◆ **Exercise details**
Repeat only the lines running from the beginning of the material through the line that contains "Given: Toggle ID button on Palatine Eye Magus".

#####

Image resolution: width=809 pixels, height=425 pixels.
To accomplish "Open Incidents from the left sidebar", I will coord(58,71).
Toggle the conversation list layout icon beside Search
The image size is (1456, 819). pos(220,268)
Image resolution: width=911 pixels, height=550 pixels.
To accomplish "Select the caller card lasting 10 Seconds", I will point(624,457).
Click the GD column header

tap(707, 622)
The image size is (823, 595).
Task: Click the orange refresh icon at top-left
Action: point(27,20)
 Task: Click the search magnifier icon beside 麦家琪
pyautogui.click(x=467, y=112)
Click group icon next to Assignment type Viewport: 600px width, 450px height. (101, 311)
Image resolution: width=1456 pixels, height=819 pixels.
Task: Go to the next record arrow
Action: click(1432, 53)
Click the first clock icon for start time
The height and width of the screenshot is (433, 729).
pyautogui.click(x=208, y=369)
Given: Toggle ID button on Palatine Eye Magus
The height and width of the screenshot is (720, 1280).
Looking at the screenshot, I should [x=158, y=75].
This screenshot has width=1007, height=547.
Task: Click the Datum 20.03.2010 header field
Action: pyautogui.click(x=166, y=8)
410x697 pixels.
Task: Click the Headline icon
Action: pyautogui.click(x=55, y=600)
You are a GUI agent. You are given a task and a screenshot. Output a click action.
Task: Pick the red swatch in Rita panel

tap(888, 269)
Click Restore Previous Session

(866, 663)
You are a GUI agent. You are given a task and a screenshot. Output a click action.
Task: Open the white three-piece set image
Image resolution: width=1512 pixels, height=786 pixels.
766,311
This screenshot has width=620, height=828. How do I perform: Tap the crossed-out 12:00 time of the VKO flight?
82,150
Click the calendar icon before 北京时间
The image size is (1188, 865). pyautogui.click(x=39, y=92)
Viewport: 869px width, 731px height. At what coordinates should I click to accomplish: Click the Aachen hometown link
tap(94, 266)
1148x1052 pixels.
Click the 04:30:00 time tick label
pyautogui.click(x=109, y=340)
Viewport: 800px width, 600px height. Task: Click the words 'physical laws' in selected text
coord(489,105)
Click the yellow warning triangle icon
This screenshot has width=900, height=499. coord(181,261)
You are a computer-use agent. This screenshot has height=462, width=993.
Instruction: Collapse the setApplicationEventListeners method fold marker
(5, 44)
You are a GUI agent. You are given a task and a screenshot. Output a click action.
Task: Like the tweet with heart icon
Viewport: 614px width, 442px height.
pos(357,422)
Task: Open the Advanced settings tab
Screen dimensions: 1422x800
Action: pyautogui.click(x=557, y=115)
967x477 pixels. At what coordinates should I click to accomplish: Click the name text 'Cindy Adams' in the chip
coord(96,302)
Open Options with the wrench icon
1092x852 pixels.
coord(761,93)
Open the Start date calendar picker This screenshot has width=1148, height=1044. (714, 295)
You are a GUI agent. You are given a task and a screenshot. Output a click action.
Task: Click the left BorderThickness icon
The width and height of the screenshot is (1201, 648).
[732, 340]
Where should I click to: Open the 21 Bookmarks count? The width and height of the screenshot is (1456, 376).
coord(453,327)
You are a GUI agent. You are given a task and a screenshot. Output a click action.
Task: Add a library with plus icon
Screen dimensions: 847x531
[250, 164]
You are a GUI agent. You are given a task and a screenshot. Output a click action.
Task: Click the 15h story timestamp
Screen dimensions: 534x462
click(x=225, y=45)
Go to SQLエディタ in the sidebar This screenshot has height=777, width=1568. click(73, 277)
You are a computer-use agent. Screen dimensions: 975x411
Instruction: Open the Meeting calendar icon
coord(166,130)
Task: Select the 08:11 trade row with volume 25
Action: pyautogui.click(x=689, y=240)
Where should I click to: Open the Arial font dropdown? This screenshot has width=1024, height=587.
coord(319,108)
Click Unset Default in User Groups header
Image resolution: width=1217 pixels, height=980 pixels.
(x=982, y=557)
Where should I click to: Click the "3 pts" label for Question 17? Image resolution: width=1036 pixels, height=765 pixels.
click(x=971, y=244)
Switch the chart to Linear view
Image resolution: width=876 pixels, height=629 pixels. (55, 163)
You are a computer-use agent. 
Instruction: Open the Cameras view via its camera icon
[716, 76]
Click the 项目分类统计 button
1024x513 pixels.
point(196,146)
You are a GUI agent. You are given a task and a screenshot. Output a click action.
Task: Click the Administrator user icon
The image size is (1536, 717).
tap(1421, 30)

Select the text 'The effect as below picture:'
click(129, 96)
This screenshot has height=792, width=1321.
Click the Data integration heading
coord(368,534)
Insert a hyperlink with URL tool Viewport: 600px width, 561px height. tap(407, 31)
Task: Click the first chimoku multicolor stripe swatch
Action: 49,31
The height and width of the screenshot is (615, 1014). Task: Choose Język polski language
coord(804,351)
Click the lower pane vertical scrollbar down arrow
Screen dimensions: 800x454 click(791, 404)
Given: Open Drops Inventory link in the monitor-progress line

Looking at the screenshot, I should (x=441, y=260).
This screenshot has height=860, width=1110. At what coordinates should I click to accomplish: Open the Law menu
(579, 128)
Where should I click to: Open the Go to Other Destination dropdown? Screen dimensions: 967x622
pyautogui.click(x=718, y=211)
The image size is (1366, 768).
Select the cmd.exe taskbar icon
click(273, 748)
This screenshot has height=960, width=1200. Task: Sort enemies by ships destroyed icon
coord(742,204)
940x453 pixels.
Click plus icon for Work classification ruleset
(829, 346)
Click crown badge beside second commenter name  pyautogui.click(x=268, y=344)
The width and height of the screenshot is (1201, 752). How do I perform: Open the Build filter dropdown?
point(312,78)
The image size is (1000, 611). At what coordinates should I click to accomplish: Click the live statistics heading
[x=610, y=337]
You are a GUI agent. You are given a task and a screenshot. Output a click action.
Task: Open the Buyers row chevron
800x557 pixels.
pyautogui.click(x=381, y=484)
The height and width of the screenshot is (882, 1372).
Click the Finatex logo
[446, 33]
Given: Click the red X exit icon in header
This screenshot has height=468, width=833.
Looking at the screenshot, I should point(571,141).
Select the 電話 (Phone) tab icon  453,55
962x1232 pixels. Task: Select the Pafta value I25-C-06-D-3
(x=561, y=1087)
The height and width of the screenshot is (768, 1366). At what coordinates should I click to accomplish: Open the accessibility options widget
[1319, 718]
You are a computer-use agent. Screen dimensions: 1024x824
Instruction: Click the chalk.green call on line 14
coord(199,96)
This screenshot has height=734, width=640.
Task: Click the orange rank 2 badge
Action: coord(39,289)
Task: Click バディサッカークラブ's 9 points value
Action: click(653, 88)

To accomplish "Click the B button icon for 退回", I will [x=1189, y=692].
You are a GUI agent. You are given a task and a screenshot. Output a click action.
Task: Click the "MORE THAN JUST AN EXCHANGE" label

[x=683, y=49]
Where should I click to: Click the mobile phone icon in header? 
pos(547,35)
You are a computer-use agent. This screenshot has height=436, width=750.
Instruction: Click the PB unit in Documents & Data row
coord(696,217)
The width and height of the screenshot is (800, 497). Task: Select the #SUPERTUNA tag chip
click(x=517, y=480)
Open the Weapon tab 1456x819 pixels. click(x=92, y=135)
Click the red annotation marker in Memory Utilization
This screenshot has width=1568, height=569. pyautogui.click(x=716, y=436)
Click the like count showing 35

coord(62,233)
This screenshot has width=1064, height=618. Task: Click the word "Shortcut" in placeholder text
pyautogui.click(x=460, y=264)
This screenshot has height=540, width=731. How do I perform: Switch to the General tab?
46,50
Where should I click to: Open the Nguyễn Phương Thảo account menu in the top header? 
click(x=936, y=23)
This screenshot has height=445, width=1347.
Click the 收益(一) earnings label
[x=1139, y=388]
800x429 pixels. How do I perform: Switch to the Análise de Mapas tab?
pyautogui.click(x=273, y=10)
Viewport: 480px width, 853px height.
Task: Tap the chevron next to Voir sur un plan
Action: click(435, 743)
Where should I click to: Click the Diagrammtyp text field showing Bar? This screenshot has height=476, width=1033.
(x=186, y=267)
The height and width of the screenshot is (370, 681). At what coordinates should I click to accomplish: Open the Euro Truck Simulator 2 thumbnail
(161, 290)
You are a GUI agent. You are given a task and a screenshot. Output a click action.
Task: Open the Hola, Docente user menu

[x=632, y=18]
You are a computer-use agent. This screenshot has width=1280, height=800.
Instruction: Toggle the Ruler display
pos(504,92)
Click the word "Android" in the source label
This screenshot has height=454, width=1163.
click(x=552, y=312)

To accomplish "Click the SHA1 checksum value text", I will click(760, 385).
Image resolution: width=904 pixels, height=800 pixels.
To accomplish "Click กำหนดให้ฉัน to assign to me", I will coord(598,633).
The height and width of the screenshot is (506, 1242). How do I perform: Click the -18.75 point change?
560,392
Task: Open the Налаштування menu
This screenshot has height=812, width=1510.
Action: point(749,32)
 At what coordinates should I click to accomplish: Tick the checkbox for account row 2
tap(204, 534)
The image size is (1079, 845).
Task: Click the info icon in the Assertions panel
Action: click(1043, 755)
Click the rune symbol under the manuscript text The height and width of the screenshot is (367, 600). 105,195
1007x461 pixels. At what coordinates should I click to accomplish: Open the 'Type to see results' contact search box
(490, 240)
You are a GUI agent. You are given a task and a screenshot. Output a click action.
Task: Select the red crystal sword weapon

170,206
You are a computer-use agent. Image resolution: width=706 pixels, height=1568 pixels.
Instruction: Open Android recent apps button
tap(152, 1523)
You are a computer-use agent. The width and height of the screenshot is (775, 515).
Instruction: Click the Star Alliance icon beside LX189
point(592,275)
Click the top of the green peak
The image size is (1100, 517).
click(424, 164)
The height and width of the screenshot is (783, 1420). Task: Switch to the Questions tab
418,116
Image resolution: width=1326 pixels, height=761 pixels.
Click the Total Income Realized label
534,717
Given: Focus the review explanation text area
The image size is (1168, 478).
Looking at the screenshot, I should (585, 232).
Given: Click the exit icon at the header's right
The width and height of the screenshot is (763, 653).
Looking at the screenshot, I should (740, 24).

#####

◆ **Task solution**
Image resolution: width=809 pixels, height=425 pixels.
To accomplish "Open Incidents from the left sidebar", I will coord(58,71).
Toggle the conversation list layout icon beside Search
The image size is (1456, 819). pos(220,268)
Image resolution: width=911 pixels, height=550 pixels.
To accomplish "Select the caller card lasting 10 Seconds", I will point(624,457).
Click the GD column header

tap(707, 622)
The image size is (823, 595).
Task: Click the orange refresh icon at top-left
Action: point(27,20)
 Task: Click the search magnifier icon beside 麦家琪
pyautogui.click(x=467, y=112)
Click group icon next to Assignment type Viewport: 600px width, 450px height. (101, 311)
Image resolution: width=1456 pixels, height=819 pixels.
Task: Go to the next record arrow
Action: click(1432, 53)
Click the first clock icon for start time
The height and width of the screenshot is (433, 729).
pyautogui.click(x=208, y=369)
Given: Toggle ID button on Palatine Eye Magus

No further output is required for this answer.